[[ INFORMATION SHOWN, beginning ]]

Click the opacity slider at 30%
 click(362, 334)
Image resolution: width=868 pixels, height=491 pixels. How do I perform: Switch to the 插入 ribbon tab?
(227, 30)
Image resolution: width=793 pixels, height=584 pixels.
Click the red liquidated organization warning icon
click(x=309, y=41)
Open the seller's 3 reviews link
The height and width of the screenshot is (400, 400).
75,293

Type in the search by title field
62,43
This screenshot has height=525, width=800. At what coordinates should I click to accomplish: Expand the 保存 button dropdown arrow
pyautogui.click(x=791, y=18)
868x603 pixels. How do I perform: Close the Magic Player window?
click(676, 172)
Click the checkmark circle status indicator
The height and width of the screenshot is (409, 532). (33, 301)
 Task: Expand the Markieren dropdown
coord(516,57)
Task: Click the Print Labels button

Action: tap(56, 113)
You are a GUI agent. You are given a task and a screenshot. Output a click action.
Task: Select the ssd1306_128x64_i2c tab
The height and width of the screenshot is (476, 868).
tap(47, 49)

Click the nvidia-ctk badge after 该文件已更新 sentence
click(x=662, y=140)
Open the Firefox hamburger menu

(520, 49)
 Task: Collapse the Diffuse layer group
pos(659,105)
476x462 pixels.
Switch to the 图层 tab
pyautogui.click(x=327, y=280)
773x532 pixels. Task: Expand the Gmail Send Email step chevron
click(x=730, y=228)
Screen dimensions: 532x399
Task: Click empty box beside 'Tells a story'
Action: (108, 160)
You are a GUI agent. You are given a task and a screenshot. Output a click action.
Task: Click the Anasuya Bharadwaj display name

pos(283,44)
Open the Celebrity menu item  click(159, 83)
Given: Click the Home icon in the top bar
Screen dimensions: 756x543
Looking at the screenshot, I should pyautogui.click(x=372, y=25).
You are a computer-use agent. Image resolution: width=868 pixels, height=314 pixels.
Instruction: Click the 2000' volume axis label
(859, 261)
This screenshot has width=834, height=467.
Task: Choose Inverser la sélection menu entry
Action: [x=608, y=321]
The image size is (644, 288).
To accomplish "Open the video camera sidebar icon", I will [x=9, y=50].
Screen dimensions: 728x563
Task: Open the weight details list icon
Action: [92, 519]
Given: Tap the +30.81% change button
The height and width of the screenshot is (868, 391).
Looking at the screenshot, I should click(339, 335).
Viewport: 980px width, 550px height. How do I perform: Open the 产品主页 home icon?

[[ INFORMATION SHOWN, end ]]

PROBLEM DETAILS: Each entry above has to be duplicated exactly as it stands.

EXERCISE OUTPUT:
Click the opacity slider at 30%
 click(362, 334)
Image resolution: width=868 pixels, height=491 pixels. How do I perform: Switch to the 插入 ribbon tab?
(227, 30)
Image resolution: width=793 pixels, height=584 pixels.
Click the red liquidated organization warning icon
click(x=309, y=41)
Open the seller's 3 reviews link
The height and width of the screenshot is (400, 400).
75,293

Type in the search by title field
62,43
This screenshot has height=525, width=800. At what coordinates should I click to accomplish: Expand the 保存 button dropdown arrow
pyautogui.click(x=791, y=18)
868x603 pixels. How do I perform: Close the Magic Player window?
click(676, 172)
Click the checkmark circle status indicator
The height and width of the screenshot is (409, 532). (33, 301)
 Task: Expand the Markieren dropdown
coord(516,57)
Task: Click the Print Labels button

Action: tap(56, 113)
You are a GUI agent. You are given a task and a screenshot. Output a click action.
Task: Select the ssd1306_128x64_i2c tab
The height and width of the screenshot is (476, 868).
tap(47, 49)

Click the nvidia-ctk badge after 该文件已更新 sentence
click(x=662, y=140)
Open the Firefox hamburger menu

(520, 49)
 Task: Collapse the Diffuse layer group
pos(659,105)
476x462 pixels.
Switch to the 图层 tab
pyautogui.click(x=327, y=280)
773x532 pixels. Task: Expand the Gmail Send Email step chevron
click(x=730, y=228)
Screen dimensions: 532x399
Task: Click empty box beside 'Tells a story'
Action: (108, 160)
You are a GUI agent. You are given a task and a screenshot. Output a click action.
Task: Click the Anasuya Bharadwaj display name

pos(283,44)
Open the Celebrity menu item  click(159, 83)
Given: Click the Home icon in the top bar
Screen dimensions: 756x543
Looking at the screenshot, I should pyautogui.click(x=372, y=25).
You are a computer-use agent. Image resolution: width=868 pixels, height=314 pixels.
Instruction: Click the 2000' volume axis label
(859, 261)
This screenshot has width=834, height=467.
Task: Choose Inverser la sélection menu entry
Action: [x=608, y=321]
The image size is (644, 288).
To accomplish "Open the video camera sidebar icon", I will [x=9, y=50].
Screen dimensions: 728x563
Task: Open the weight details list icon
Action: [92, 519]
Given: Tap the +30.81% change button
The height and width of the screenshot is (868, 391).
Looking at the screenshot, I should click(339, 335).
Viewport: 980px width, 550px height. How do I perform: Open the 产品主页 home icon?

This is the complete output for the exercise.